Cryptographic Analysis

Plugin Name Description
ecb_detector Detects repeating, fixed-size blocks, a strong indicator of Electronic Codebook (ECB) mode encryption.
frequency_pattern Performs frequency analysis and uses Index of Coincidence (IoC) to guess repeating-key XOR key lengths.
known_constants_search Scans the data for known cryptographic constants, such as the AES S-box.
linear_complexity Determines the length of the shortest Linear Feedback Shift Register (LFSR) that can generate the sequence.

Structural Analysis

These plugins check if the data conforms to a known file format structure.

Plugin Name Description
magic_detector Checks the first few bytes for common file "magic numbers" (e.g., PNG, ZIP).
png_structure Parses the chunk structure of a PNG file.
pdf_structure Performs a lightweight analysis of a PDF file's object structure.
zip_structure Parses local file headers and central directory entries from a ZIP archive.

Machine Learning-Based

These plugins use trained models or ML heuristics for analysis. They may require the [ml] extra dependencies to be installed.

Plugin Name Description
autoencoder_anomaly Uses an autoencoder model to detect anomalies based on reconstruction error.
lstm_gru_anomaly Uses a recurrent neural network (LSTM/GRU) to detect anomalies in time-series data.
classifier_labeler Uses a pre-trained classifier to label the data (e.g., "encrypted", "ransomware").
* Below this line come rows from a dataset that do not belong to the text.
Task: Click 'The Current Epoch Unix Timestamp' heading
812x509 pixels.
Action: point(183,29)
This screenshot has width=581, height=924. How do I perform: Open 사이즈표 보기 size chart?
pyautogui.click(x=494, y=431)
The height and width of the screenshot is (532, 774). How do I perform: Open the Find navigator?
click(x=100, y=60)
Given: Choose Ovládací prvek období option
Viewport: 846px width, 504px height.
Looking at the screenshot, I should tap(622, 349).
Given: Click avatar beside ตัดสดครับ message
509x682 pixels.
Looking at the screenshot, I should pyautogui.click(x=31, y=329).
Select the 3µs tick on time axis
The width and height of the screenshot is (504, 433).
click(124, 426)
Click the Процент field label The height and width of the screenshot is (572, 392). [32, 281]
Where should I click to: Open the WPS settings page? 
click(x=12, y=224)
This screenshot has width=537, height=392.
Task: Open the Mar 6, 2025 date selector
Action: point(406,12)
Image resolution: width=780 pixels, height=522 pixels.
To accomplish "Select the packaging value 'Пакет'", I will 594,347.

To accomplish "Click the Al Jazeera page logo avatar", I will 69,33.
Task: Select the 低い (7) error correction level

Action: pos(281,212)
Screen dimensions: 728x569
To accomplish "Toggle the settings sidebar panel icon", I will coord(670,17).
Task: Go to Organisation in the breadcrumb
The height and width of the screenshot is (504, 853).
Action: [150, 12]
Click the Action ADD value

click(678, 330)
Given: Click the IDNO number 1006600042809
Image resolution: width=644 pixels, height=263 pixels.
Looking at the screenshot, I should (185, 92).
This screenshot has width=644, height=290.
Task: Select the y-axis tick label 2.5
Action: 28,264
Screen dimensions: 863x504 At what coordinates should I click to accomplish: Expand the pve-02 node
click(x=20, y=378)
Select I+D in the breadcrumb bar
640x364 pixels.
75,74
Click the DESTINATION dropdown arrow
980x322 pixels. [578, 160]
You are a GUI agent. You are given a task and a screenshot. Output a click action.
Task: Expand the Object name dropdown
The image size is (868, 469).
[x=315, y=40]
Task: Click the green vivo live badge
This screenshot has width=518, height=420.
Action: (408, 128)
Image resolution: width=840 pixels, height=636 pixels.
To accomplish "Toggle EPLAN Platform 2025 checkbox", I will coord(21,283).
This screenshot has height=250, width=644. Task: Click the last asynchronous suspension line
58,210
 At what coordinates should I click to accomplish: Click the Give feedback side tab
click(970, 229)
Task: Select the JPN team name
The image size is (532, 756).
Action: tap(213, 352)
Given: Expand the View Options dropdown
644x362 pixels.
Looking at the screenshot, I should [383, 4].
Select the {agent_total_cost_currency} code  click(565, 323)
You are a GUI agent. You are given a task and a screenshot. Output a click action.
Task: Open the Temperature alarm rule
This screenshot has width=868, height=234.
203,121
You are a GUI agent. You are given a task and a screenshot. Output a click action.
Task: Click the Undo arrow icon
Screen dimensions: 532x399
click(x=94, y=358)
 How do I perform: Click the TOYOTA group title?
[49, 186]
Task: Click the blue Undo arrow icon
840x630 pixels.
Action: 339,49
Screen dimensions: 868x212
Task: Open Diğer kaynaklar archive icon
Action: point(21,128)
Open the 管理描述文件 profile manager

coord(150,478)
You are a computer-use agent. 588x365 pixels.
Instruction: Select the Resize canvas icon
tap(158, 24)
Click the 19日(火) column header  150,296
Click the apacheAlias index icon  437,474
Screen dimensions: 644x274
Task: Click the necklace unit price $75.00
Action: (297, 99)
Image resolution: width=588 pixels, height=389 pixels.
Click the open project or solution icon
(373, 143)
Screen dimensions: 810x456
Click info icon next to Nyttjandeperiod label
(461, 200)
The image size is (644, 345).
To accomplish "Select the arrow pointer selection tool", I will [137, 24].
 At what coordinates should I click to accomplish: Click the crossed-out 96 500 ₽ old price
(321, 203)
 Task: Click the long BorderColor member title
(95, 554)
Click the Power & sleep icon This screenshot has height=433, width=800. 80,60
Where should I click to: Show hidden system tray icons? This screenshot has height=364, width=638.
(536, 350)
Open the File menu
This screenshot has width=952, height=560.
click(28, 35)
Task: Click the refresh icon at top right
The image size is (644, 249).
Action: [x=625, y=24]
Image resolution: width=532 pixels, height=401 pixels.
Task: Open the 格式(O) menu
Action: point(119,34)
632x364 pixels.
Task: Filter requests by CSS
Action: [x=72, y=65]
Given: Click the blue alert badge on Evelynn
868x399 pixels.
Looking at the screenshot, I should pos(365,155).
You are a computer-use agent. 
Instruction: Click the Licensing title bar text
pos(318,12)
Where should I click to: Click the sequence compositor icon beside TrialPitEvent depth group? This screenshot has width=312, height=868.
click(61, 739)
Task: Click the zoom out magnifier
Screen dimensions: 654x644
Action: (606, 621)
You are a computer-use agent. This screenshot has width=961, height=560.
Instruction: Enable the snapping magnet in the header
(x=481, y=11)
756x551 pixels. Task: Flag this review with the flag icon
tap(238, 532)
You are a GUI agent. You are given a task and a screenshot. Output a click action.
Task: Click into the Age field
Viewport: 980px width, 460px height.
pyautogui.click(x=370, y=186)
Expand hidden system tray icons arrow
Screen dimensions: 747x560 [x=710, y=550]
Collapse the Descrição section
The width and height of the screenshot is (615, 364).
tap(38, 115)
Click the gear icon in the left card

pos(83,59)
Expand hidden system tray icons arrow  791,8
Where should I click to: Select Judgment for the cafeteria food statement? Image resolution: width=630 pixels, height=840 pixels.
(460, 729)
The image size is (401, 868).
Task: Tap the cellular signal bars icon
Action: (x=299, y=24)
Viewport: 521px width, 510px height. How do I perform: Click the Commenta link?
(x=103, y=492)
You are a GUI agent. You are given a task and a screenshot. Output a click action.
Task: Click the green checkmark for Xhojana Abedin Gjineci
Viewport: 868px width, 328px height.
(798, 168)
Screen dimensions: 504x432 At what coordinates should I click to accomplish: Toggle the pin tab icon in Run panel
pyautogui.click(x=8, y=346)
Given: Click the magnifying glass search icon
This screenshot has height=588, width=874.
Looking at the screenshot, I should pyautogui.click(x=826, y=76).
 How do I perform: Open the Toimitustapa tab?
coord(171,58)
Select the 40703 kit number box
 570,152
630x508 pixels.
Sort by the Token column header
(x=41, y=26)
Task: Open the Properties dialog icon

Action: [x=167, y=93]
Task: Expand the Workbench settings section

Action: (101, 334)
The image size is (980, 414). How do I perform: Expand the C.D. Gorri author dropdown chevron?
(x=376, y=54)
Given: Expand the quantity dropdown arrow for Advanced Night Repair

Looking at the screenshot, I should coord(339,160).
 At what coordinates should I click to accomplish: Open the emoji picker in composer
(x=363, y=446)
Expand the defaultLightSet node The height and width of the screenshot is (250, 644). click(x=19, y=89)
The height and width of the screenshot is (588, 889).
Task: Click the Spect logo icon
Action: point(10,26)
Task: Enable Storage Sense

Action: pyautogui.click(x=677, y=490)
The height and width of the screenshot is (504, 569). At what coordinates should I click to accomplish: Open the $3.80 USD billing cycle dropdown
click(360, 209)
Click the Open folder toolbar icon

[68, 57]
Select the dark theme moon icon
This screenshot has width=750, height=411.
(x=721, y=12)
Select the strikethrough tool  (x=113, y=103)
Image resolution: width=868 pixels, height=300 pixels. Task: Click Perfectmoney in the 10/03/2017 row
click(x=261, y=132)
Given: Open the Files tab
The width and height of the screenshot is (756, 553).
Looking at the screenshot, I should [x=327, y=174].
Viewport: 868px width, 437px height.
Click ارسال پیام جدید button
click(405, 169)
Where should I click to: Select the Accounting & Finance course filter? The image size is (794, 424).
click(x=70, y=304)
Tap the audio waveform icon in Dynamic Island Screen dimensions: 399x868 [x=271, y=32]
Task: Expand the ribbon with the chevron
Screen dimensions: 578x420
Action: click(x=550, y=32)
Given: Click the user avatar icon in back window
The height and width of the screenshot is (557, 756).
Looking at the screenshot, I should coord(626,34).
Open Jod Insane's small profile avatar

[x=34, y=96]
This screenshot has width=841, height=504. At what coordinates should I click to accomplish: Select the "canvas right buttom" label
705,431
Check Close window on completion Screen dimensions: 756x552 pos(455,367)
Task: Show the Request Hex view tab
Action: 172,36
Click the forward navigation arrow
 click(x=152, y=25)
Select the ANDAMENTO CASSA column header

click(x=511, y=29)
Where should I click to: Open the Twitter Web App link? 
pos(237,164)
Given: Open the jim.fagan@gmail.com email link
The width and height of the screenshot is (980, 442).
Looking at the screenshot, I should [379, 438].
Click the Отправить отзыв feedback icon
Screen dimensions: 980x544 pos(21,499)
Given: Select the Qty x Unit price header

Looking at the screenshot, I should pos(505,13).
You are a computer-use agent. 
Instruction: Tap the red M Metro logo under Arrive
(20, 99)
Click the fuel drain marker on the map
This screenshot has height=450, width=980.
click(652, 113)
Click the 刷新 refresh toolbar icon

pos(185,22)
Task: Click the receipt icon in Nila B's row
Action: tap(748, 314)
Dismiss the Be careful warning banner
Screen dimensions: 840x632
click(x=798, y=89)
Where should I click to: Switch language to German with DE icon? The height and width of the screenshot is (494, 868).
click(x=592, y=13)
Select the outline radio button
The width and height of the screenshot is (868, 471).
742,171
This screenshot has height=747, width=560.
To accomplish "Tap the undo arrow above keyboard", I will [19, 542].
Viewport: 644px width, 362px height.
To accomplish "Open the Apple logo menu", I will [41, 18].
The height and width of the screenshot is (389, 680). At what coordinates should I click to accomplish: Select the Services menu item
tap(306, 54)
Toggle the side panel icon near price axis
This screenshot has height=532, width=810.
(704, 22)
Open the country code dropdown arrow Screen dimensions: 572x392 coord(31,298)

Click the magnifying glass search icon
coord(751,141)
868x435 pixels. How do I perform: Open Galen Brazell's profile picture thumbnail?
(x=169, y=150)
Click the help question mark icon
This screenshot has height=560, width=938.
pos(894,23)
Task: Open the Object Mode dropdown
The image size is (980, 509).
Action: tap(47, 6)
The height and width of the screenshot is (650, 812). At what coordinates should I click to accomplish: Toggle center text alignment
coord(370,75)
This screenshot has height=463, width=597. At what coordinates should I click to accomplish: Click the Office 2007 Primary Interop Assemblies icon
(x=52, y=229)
Diagnostic & Information Theory

These plugins provide quantitative metrics or visualizations rather than a formal p-value.

Plugin Name Description
autocorrelation Computes the correlation of the sequence with shifted versions of itself.
dft_spectral_advanced A more advanced spectral test that checks if the power spectrum follows an exponential distribution.
dotplot Creates a 2D self-similarity matrix to visualize repeating patterns.
fft_spectral A diagnostic FFT-based test that reports the Signal-to-Noise Ratio (SNR) of the highest spectral peak.
hurst_exponent Estimates the Hurst exponent, a measure of long-range dependence or "memory" in the sequence.
lz_complexity Measures complexity based on the number of phrases in an LZ78-style compression parse.
conditional_entropy Calculates the conditional entropy H(Y|X) between adjacent symbols.
mutual_information Calculates the mutual information I(X;Y) between adjacent symbols.
transfer_entropy A proxy for transfer entropy, equivalent to mutual information for a single stream.